-- BEGIN Supplied records --

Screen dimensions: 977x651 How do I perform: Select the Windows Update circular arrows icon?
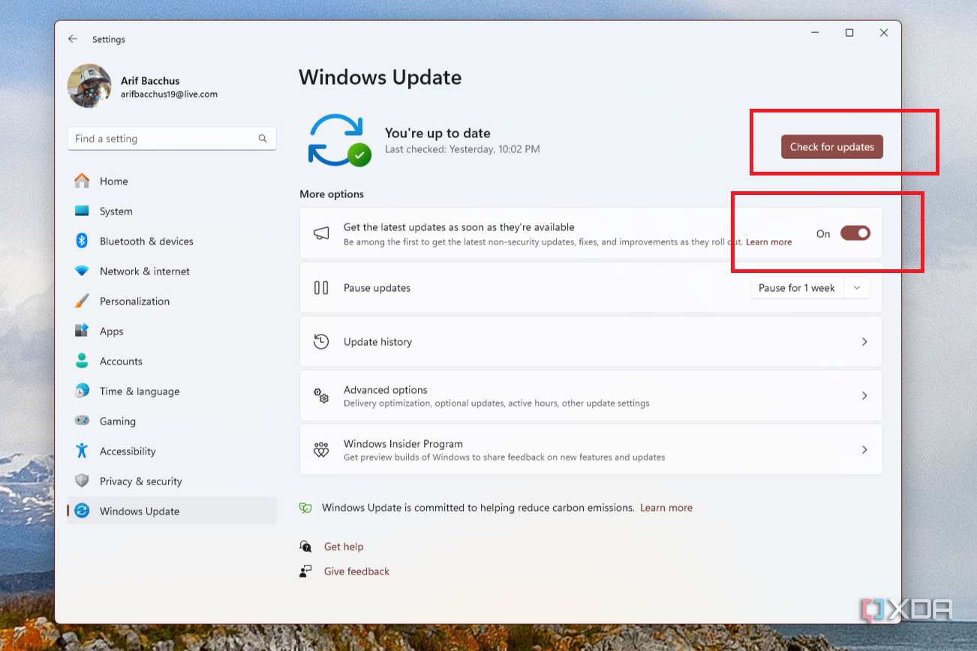click(83, 511)
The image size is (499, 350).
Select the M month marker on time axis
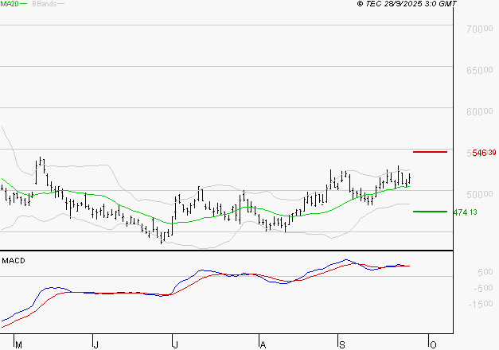point(19,344)
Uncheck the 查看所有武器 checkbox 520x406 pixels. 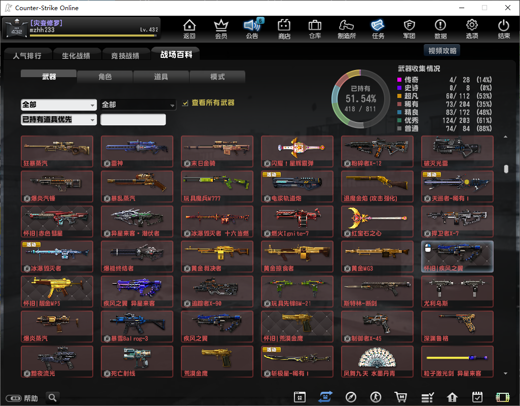[x=185, y=103]
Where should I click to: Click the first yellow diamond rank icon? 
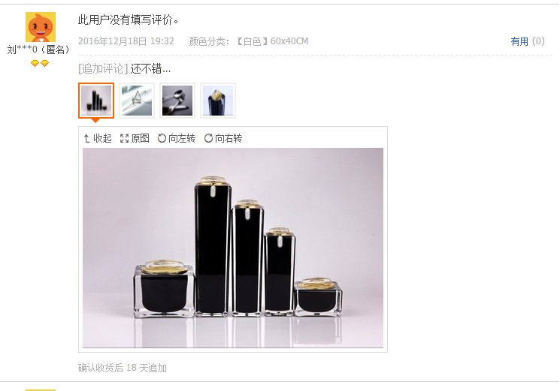coord(35,64)
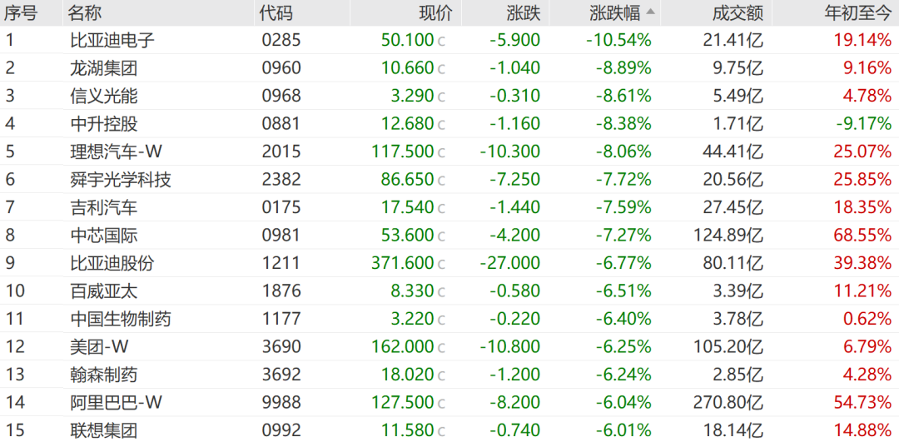Click the sort arrow beside 涨跌幅 header
Image resolution: width=899 pixels, height=442 pixels.
coord(650,12)
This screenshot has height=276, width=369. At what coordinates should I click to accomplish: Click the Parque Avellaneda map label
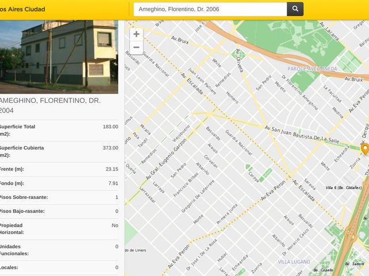pyautogui.click(x=312, y=69)

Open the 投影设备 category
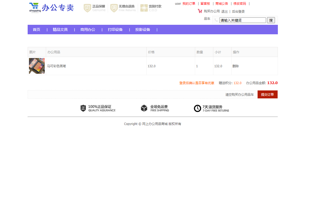click(142, 30)
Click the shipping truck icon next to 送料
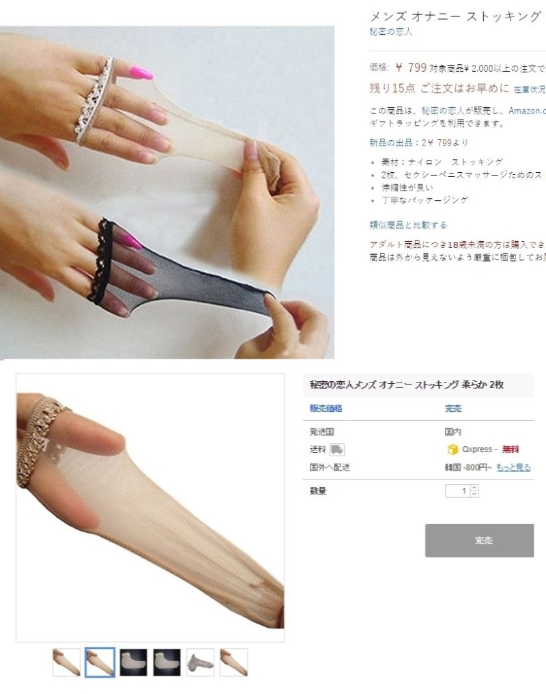Screen dimensions: 546x694 coord(337,449)
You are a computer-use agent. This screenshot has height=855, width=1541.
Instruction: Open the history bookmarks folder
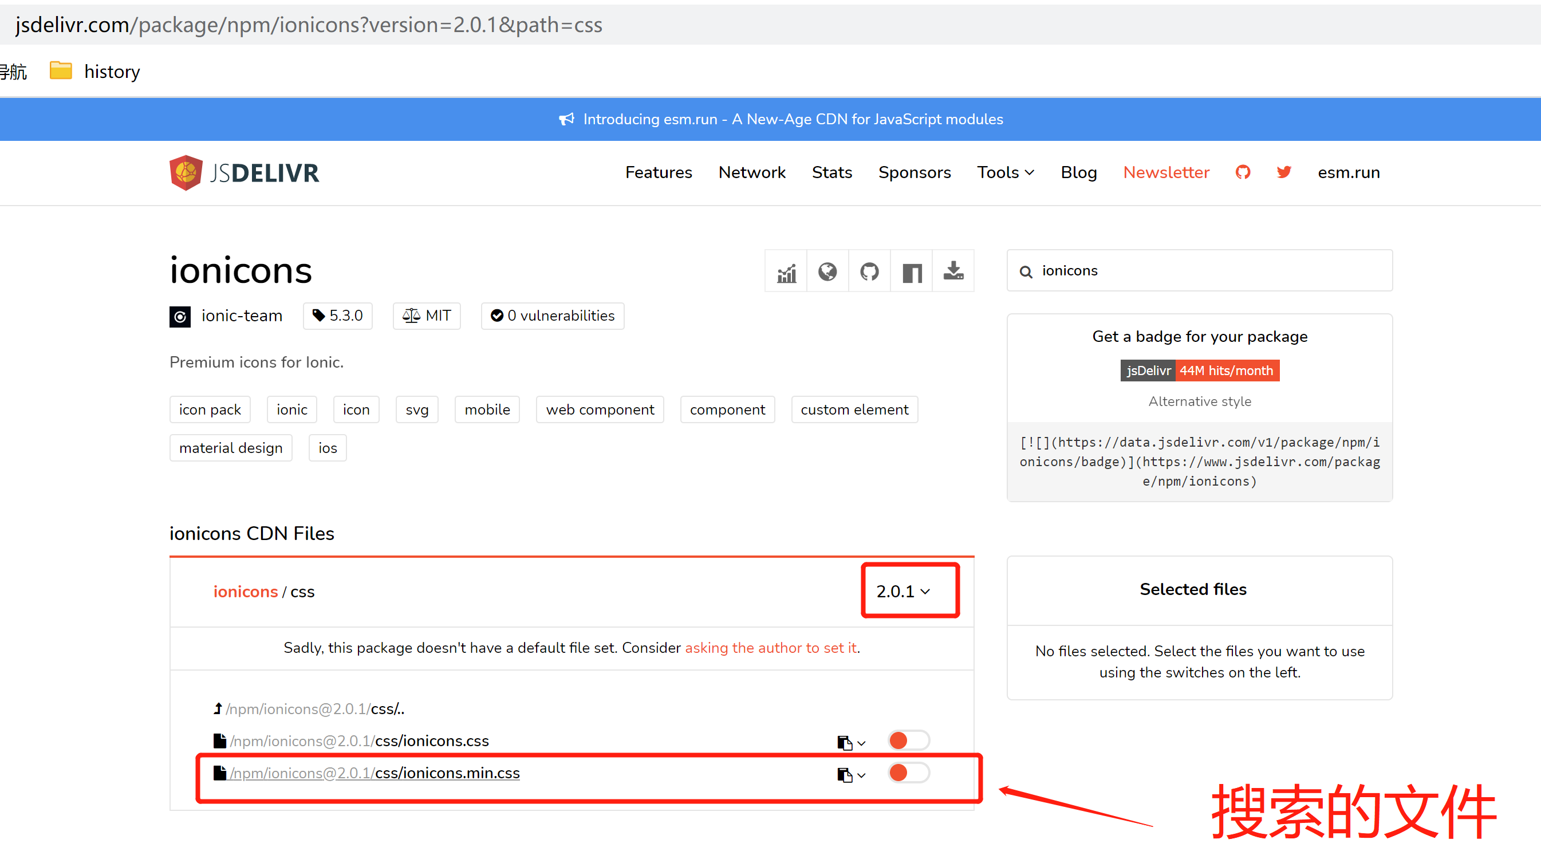click(96, 71)
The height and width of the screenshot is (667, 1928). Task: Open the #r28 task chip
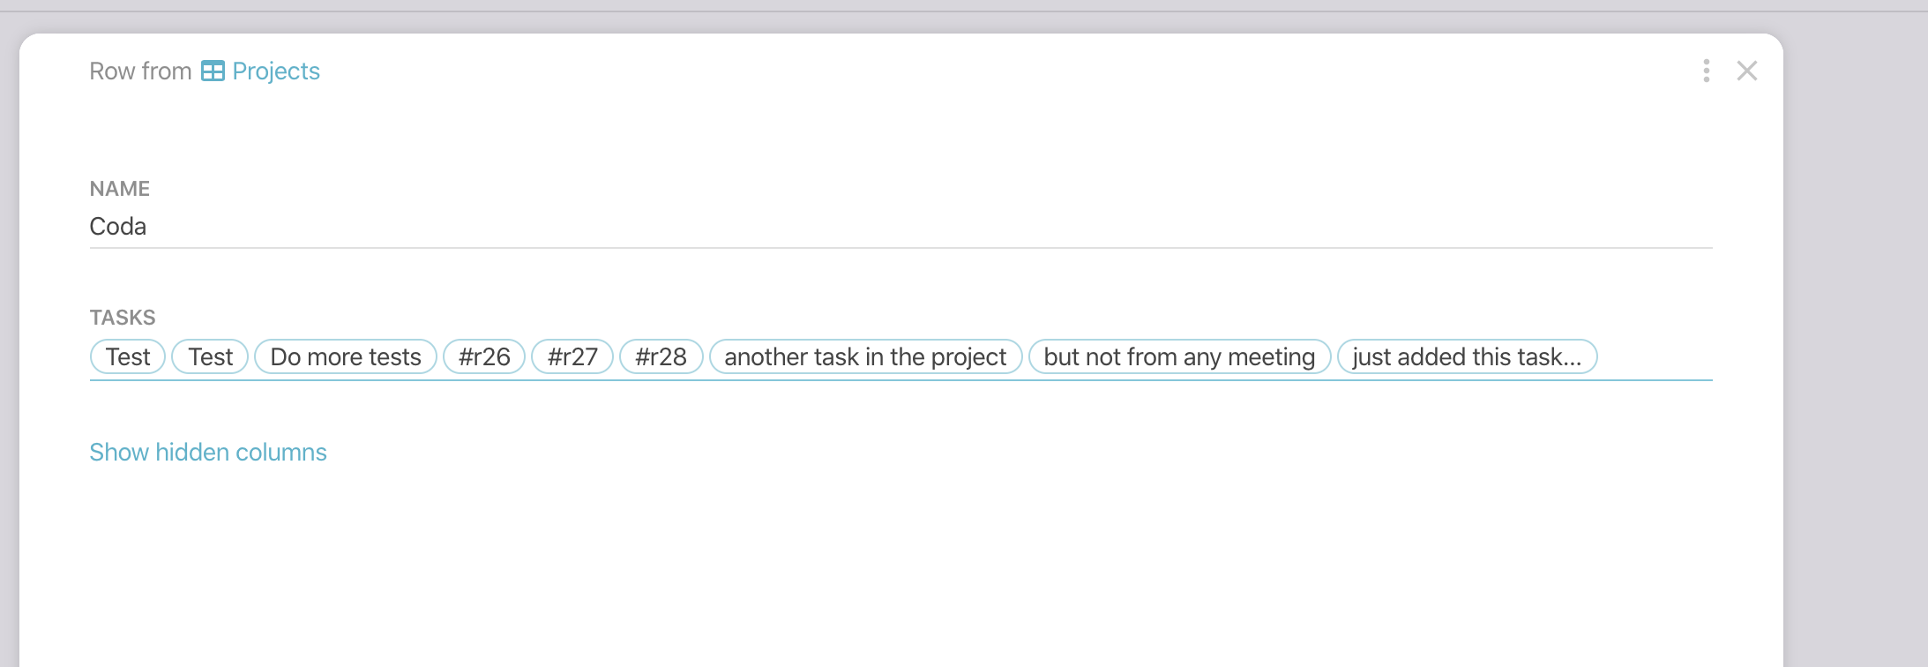coord(661,357)
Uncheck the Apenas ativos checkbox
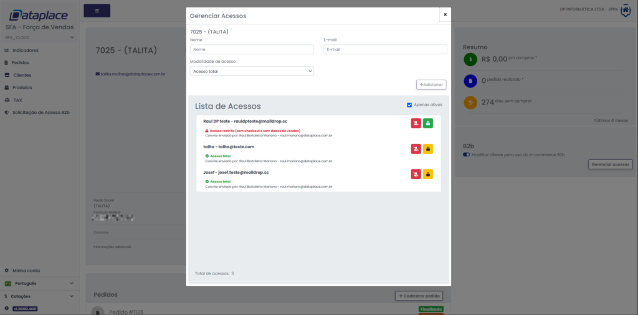 [409, 105]
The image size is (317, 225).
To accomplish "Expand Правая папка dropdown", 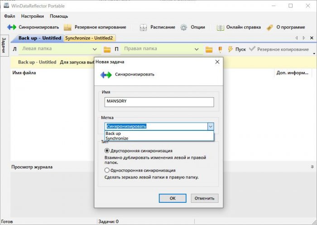I will tap(197, 49).
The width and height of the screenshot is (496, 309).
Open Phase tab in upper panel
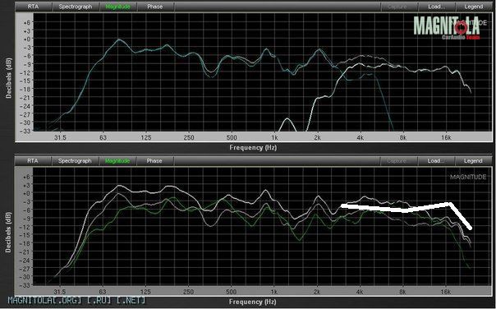[x=155, y=7]
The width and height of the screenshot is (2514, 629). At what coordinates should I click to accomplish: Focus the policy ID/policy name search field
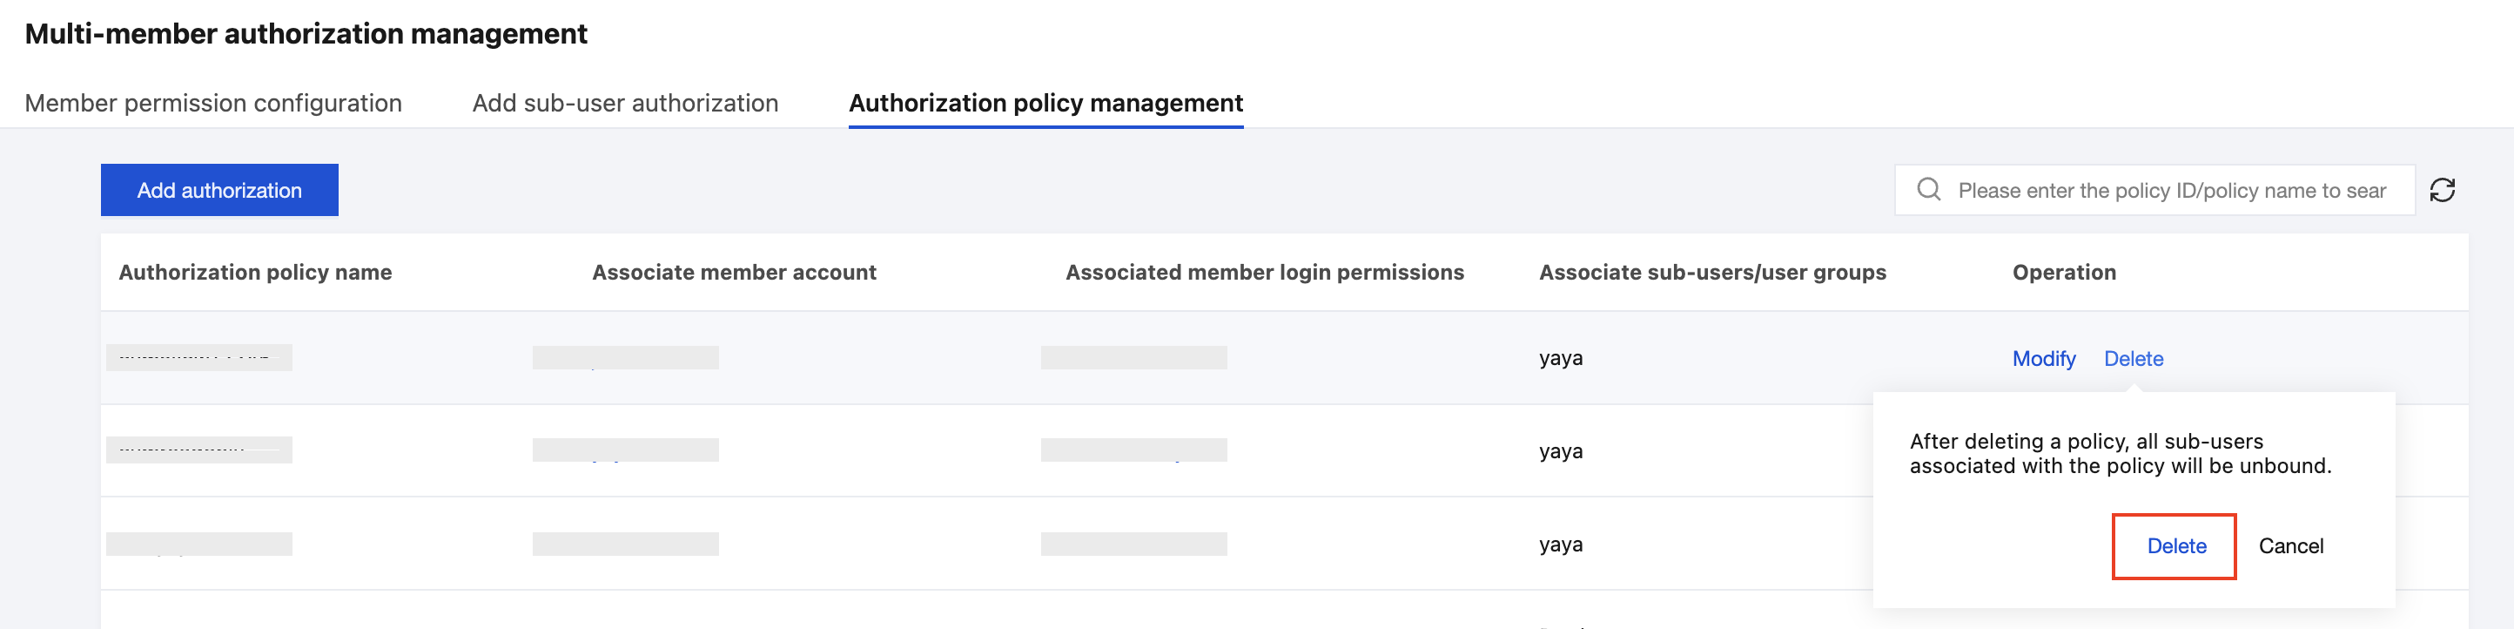[x=2170, y=190]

-- END Supplied records --

● Task prompt:
Pick out every line in the material above that contains the word "This", and copy each one in full.

● Exercise response:
This screenshot has height=276, width=369. At what coordinates should I click to accomplish: Click the Parque Avellaneda map label
You are a computer-use agent. This screenshot has height=855, width=1541.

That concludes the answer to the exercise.